A case study showcasing Bristol's commitment to health in its neighbourhood planning formed part of the World Health Organisation (WHO) report to inform the UN's New Urban Agenda. The case study says:
"In Bristol, public health officers and the local municipality have worked together closely to develop several tools to support local communities in using a “health lens” to identify local physical elements that either detract from health or promote health in the areas where they live. This has enabled their lived experiences to feed into neighbourhood planning processes."
The case study was included in the WHO document 'Health as the pulse of the New Urban Agenda' (PDF) by Marcus Grant, Director of the Supporting Healthy Inclusive Neighbourhood Environments Health Integration Team (SHINE HIT). The Bristol case study is box six on page 20 of the document. The document makes the case for health to be a major factor in the UN's New Urban Agenda.

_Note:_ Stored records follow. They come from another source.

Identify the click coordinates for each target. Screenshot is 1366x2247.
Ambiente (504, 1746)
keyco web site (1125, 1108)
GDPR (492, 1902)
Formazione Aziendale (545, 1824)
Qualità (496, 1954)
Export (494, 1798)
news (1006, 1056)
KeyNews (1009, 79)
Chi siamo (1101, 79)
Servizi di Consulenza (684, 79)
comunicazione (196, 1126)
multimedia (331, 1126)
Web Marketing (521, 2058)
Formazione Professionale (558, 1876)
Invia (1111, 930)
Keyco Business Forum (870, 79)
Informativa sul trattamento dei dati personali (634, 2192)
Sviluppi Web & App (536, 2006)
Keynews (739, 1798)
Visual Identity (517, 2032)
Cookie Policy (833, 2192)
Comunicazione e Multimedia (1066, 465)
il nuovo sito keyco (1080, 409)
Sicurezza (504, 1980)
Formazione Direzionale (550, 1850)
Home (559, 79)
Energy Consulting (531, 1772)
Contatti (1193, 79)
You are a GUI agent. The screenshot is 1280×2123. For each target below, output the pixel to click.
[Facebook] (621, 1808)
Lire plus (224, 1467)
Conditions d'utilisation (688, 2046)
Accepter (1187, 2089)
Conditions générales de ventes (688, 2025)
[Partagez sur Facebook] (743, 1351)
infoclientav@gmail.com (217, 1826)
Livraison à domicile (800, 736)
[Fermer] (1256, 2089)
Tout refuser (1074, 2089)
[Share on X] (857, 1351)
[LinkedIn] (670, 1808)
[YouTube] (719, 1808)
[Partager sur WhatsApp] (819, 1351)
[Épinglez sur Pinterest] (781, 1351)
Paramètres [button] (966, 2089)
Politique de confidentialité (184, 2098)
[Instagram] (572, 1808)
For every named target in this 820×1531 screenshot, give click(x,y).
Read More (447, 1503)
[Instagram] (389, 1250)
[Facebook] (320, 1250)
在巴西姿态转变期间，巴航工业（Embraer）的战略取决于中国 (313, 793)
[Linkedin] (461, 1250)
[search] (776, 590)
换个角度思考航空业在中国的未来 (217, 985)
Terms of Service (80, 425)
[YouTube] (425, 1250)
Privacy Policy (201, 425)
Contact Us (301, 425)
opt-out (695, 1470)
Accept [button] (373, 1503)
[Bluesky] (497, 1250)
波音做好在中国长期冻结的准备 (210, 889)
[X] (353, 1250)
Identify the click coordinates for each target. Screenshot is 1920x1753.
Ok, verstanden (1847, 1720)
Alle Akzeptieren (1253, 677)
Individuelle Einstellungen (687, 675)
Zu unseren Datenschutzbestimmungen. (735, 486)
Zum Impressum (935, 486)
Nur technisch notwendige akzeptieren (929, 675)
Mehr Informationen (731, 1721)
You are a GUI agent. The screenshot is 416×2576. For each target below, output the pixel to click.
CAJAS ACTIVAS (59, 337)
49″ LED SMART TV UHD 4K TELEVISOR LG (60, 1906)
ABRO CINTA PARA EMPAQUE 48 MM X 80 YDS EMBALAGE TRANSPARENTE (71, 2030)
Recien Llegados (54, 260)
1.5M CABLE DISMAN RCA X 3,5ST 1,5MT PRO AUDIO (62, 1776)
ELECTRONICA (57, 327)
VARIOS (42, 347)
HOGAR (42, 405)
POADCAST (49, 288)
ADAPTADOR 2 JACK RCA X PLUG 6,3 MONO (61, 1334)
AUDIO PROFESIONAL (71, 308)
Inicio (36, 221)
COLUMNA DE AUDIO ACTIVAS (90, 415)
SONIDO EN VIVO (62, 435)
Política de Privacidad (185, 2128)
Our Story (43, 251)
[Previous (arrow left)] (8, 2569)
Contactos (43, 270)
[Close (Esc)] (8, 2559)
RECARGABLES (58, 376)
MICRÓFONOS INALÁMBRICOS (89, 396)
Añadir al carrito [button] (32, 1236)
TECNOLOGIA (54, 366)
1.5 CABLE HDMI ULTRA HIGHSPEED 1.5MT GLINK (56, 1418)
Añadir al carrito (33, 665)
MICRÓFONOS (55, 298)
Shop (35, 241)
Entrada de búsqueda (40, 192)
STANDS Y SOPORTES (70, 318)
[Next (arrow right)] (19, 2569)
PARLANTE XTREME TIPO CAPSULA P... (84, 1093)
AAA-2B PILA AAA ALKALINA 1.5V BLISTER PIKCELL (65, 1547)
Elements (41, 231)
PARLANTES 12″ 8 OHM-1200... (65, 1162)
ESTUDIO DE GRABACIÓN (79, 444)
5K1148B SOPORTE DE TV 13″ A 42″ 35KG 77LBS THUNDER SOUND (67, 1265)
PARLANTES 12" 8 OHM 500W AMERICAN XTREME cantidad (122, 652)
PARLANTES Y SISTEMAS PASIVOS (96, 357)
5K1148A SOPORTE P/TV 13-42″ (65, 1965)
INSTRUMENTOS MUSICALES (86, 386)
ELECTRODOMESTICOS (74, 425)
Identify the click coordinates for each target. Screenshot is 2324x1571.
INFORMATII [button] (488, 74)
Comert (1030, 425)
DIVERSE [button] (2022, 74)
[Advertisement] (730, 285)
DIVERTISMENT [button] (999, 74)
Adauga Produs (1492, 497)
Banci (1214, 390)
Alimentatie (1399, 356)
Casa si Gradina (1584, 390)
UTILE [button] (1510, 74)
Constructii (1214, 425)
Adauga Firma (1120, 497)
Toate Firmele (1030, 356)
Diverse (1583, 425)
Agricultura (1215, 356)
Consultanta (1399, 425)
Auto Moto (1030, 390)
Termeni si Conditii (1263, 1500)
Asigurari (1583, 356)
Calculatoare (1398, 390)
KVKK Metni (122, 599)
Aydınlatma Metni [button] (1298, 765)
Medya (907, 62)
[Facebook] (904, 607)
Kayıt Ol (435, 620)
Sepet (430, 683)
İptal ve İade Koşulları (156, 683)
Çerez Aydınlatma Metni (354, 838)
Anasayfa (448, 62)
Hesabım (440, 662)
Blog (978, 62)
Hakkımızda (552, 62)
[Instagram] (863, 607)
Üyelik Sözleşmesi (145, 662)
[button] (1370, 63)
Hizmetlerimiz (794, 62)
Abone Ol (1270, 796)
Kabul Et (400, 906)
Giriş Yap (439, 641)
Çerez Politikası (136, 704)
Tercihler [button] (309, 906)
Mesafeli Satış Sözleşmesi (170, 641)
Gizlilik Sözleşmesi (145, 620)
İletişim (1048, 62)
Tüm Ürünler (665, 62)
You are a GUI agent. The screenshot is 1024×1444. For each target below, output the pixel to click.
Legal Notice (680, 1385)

III is a major UN intergovernmental process, setting the global agenda for
urban development, the human habitat, at the highest level. Happening every
20 years, Habitat II saw a change to its original intention, with urban
economic success becoming a priority. This was seen by many as a wrong turn. Habitat III corrects this and with support form the WHO has put human
flourishing, health and wellbeing centrally back into what is being termed the New Urban Agenda. Unlike Habitat II, the New Urban Agenda is seen as a
document not only for low and middle income countries, but an agreement that
has significant content for cities across Europe, including the UK.
"With my knowledge of the field, I know that Bristol has been and is a pioneer in promoting support for better population health and health equity through urban policy. So I am really pleased that a case study of our work can sit alongside others from cities all over the world in such a document."